SELECTED EXCERPT →
▬▬▬
The processes that fuel and drive El Niño and La Niña events, and their aftereffects, are discussed in much more detail in my ebook Who Turned on the Heat? – The Unsuspected Global Warming Culprit: El Niño-Southern Oscillation. That book is only available in pdf format and it’s introduced in the post here. It is on sale for US$5.00 here.
ON THE HADGEM2-ES AMO SIMULATION
Chylek et al. (2014) cited Booth et al. (2012) Aerosols implicated as a prime driver of twentieth-century North Atlantic climate variability a couple of times, including:
A strong aerosol effect explains why the AMO-like behavior is reproduced with a correct timing in each individual simulation by these models. This interpretation agrees with Booth et al. [2012] who state that the twentieth century Atlantic temperature variability in the HadGEM-ES model is due to an aerosol effect.
The findings by Booth et al. were disputed by Zhang et al. (2013) Have Aerosols Caused the Observed Atlantic Multidecadal Variability? Issac Held has an overview of those papers in his post Atlantic multi-decadal variability and aerosols.
Figure 13 is a model-data comparison of the HADGEM2-ES simulation of the AMO (using historic and RCP6.0 forcings), along with the ERSST.v3b-based version of the AMO. I used the NOAA ESRL recipe for the calculating AMO, but started the trends of the data and the model ensemble mean in 1861 to accommodate the HADGEM2-ES models. The detrended data and model mean were then smoothed with 121-month running-mean filters. (See the post here for why we look at the model mean.) As illustrated, the ensemble member mean of the HADGEM2-ES does a pretty poor job of capturing the long-term strength and frequency of the ERSST.v3b-based Atlantic Multidecadal Oscillation.
Figure 13
Just in case you’re concerned that the UKMO may have relied on the HADSST3 version of the AMO for their tuning, refer to Figure 14. The long-term performance is not much better.
▬▬▬
DATA RECORDS →
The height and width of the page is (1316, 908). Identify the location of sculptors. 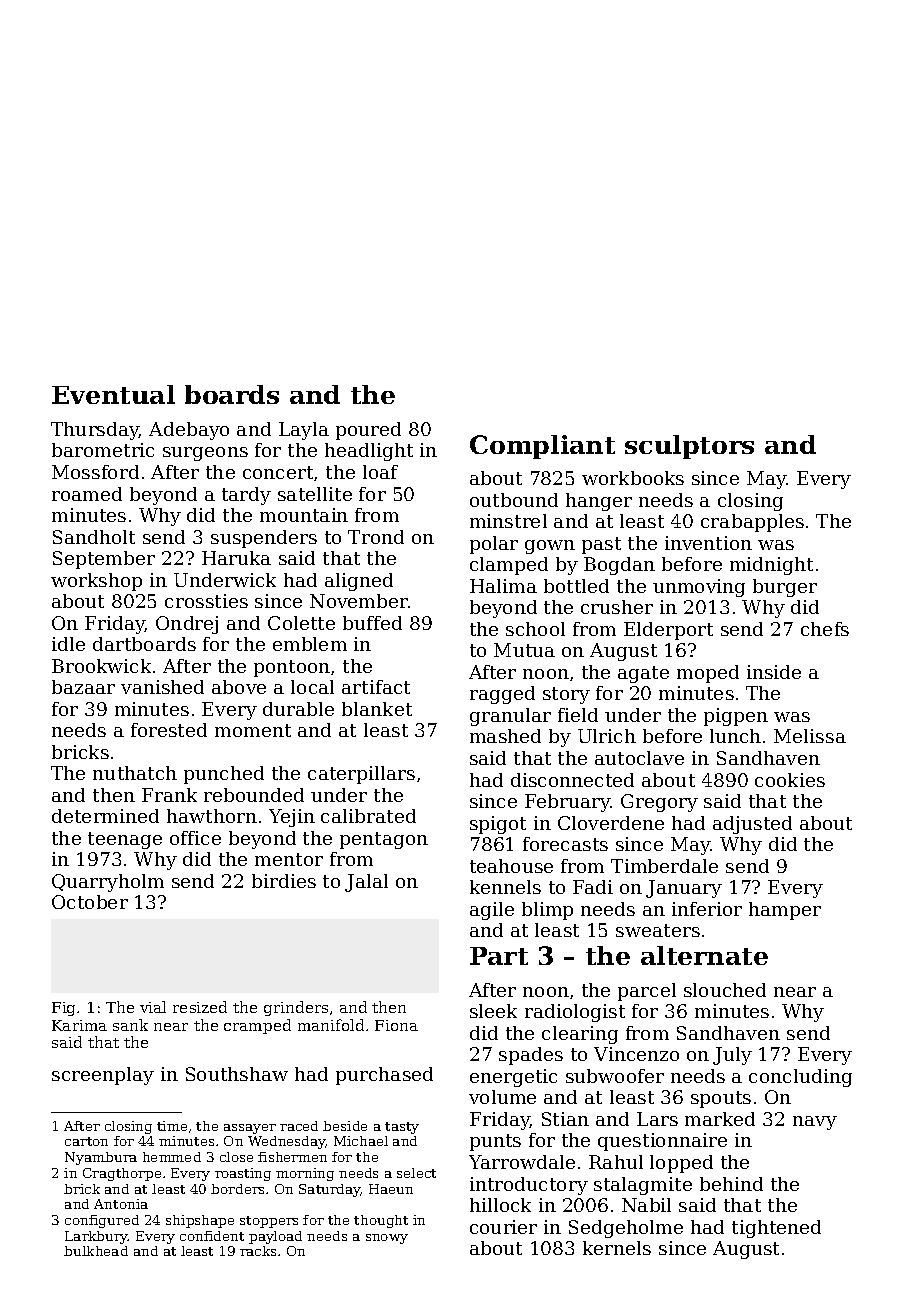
▬▬▬
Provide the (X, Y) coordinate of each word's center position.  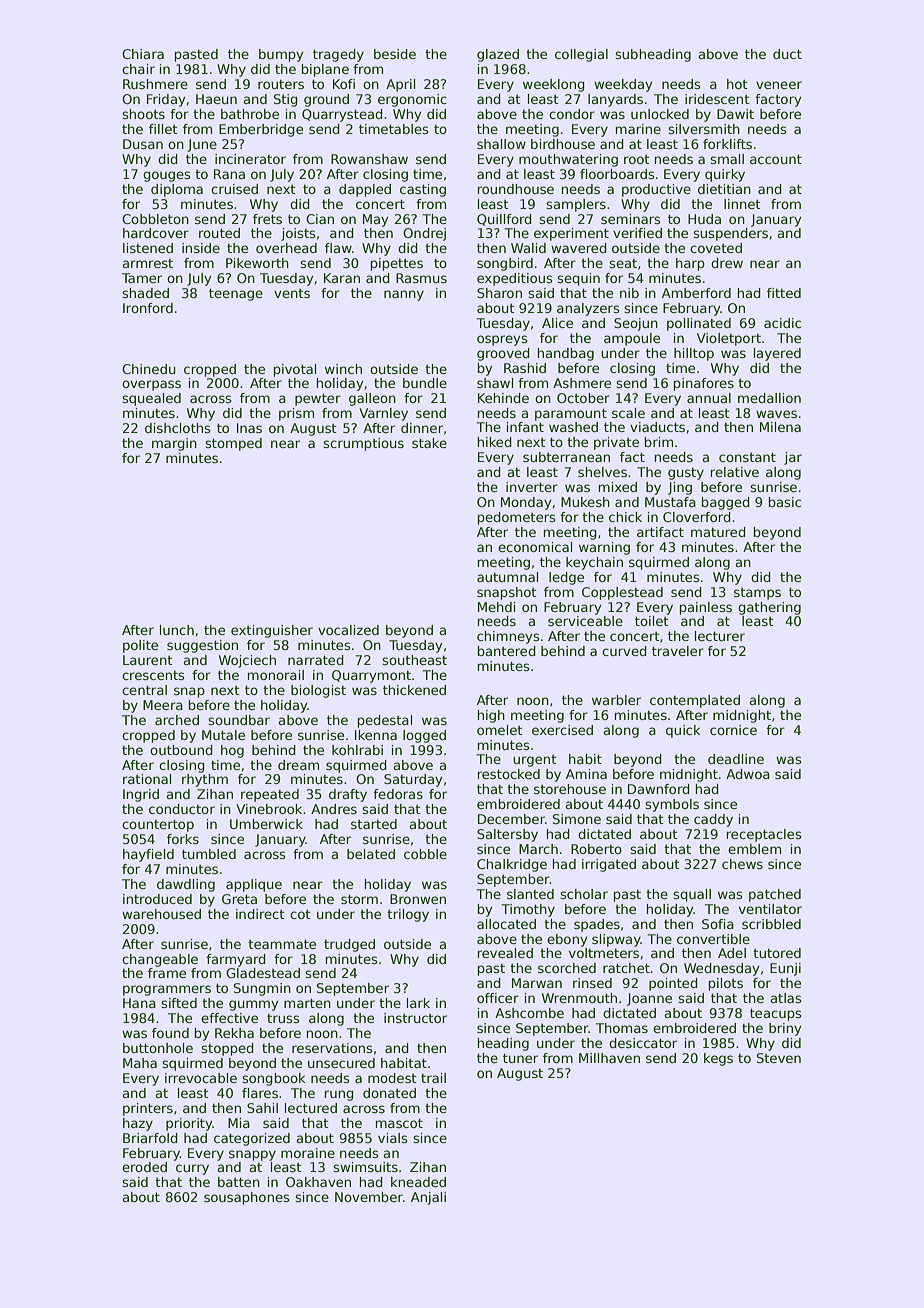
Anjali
▬▬▬
TO BE DONE →
1. Decide whether each statement below agrees with the excerpt on the HadGEM2-ES AMO simulation, answering yes or no and quoting the words of the excerpt that settle it. (a) The ebook can be bought only as a pdf. (b) Zhang et al. (2013) supported the findings of Booth et al. (c) The detrended data and model mean were smoothed with 121-month running-mean filters.
2. Rewrite the part of the excerpt on the HadGEM2-ES AMO simulation starting at "The processes that" and ending at "for US$5.00 here.", swapping "ebook" for "digital book".

ANSWERS BY TASK →
1.
(a) Yes: "That book is only available in pdf format"
(b) No: "The findings by Booth et al. were disputed by Zhang et al. (2013)"
(c) Yes: "The detrended data and model mean were then smoothed with 121-month running-mean filters."

2.
The processes that fuel and drive El Niño and La Niña events, and their aftereffects, are discussed in much more detail in my digital book Who Turned on the Heat? – The Unsuspected Global Warming Culprit: El Niño-Southern Oscillation. That book is only available in pdf format and it’s introduced in the post here. It is on sale for US$5.00 here.